Is it May already? Does time mean anything anymore?

Yes, it’s disappointing that we’re all still stuck inside our homes with summer right around the corner. We know this is made especially difficult if you’re a parent with children who are trying to finish off the school year online. With that in mind, TPM is sharing some recommendations of children’s books that might help your little ones — or you — pass the time. No, this will not just be a page listing the Harry Potter books in order of best to very best. (I actually have not read the Harry Potter series, but that’s a discussion for another time. Bring on the roasting in the comments.)

Check out our list below (in order of guided reading level), and be sure to comment with some of your childhood favorites. And check back next month. We’ll have another reading list for you and if you (somehow) don’t already own all of the books below, you can find them all through TPM’s Bookshop profile.

Nicole Lafond, Special Projects Editor

Anne of Green Gables by LM Montgomery 
Guided Reading Level: G
The Cuthberts are in for a shock. They are expecting an orphan boy to help with the work at Green Gables – but a skinny red-haired girl turns up instead. Highly spirited Anne Shirley charms her way into the Cuthberts’ affection with her vivid imagination and constant chatter, and soon it’s impossible to imagine life without her.

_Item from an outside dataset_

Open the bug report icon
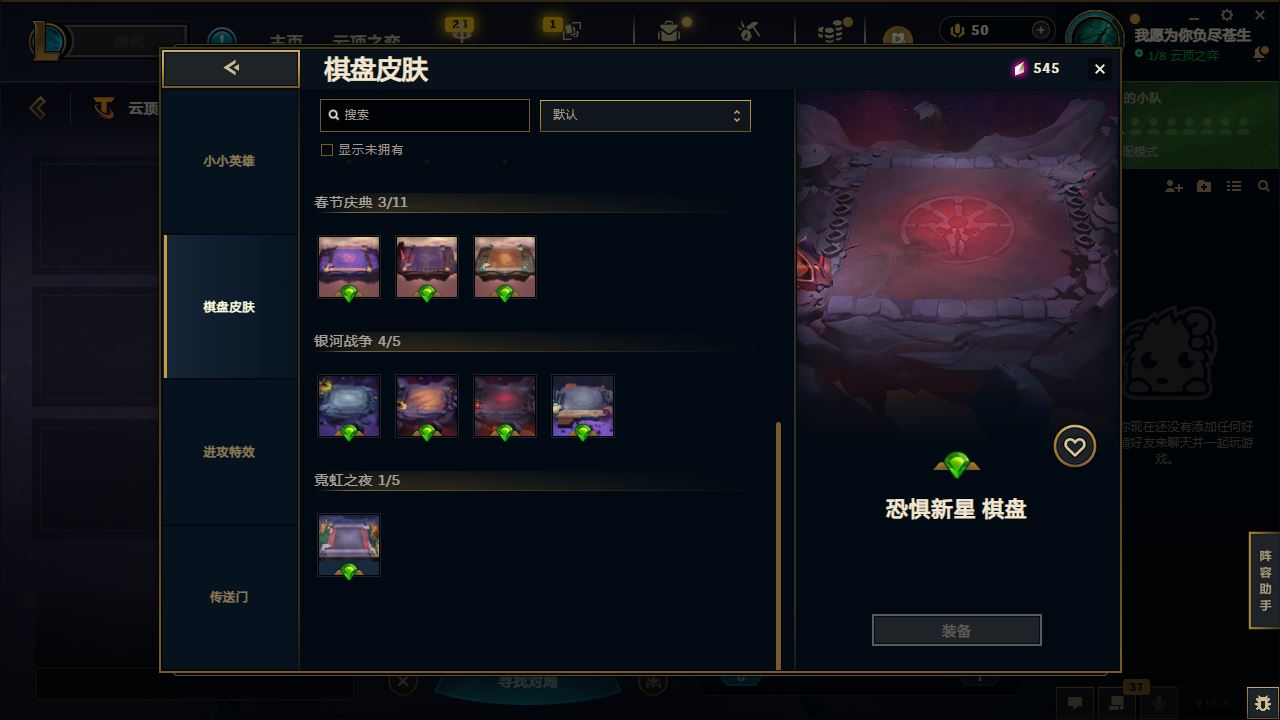Image resolution: width=1280 pixels, height=720 pixels. (1262, 703)
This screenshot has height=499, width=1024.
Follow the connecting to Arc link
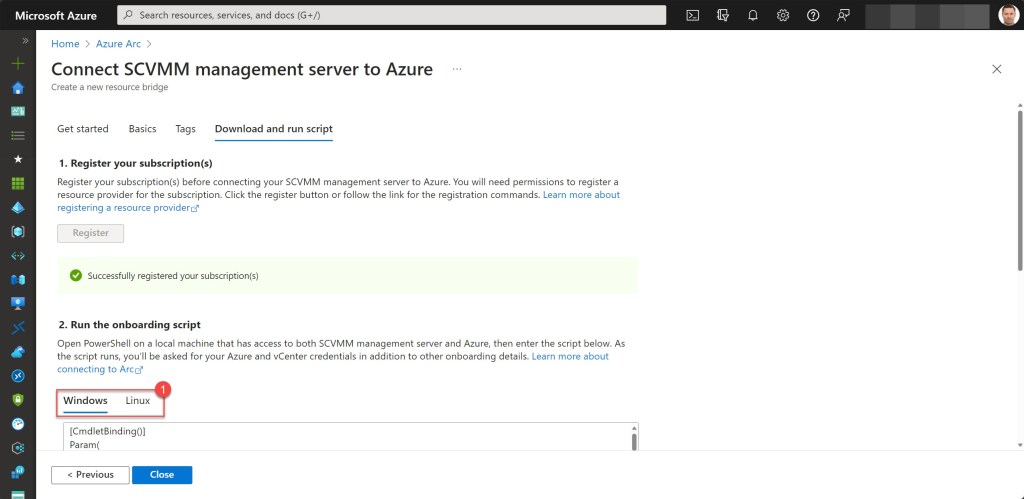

Jackie Wilhelm, Associate Publisher

Don’t Let the Pigeon Drive the Bus! by Mo Willems
Guided Reading Level: I
When a bus driver takes a break from his route, a very unlikely volunteer springs up to take his place-a pigeon! But you’ve never met one like this before. As he pleads, wheedles, and begs his way through the book, children will love being able to answer back and decide his fate.

If You Give a Mouse a Cookie by Felicia Bond and Laura Joffe Numeroff 
Guided Reading Level: K
If a hungry little traveler shows up at your house, you might want to give him a cookie. If you give him a cookie, he’s going to ask for a glass of milk. He’ll want to look in a mirror to make sure he doesn’t have a milk mustache, and then he’ll ask for a pair of scissors to give himself a trim.

David Taintor, Senior Editor

The Story of Ferdinand by Robert Lawson and Munro Leaf 
Guided Reading Level: K
Ferdinand is the world’s most peaceful–and–beloved little bull. While all of the other bulls snort, leap, and butt their heads, Ferdinand is content to just sit and smell the flowers under his favorite cork tree. Leaf’s simple storytelling paired with Lawson’s pen-and-ink drawings make The Story of Ferdinand a true classic.

Derick Dirmaier, Head of Product

Alexander and the Terrible, Horrible, No Good, Very Bad Day by Judith Viorst and Ray Cruz
Guided Reading Level: M
Alexander knew it was going to be a terrible day when he woke up with gum in his hair. His best friend deserted him. There was no dessert in his lunch bag. And, on top of all that, there were lima beans for dinner and kissing on TV!

Matt Shuham, Reporter

Cloudy with a Chance of Meatballs by Judy Barrett and Ron Barrett
Guided Reading Level: M
The tiny town of Chewandswallow was very much like any other tiny town except for its weather which came three times a day, at breakfast, lunch and dinner. But it never rained rain and it never snowed snow and it never blew just wind. It rained things like soup and juice. It snowed things like mashed potatoes. And sometimes the wind blew in storms of hamburgers. Life for the townspeople was delicious until the weather took a turn for the worse. The food got larger and larger and so did the portions. Chewandswallow was plagued by damaging floods and storms of huge food. The town was a mess and the people feared for their lives. Something had to be done, and in a hurry.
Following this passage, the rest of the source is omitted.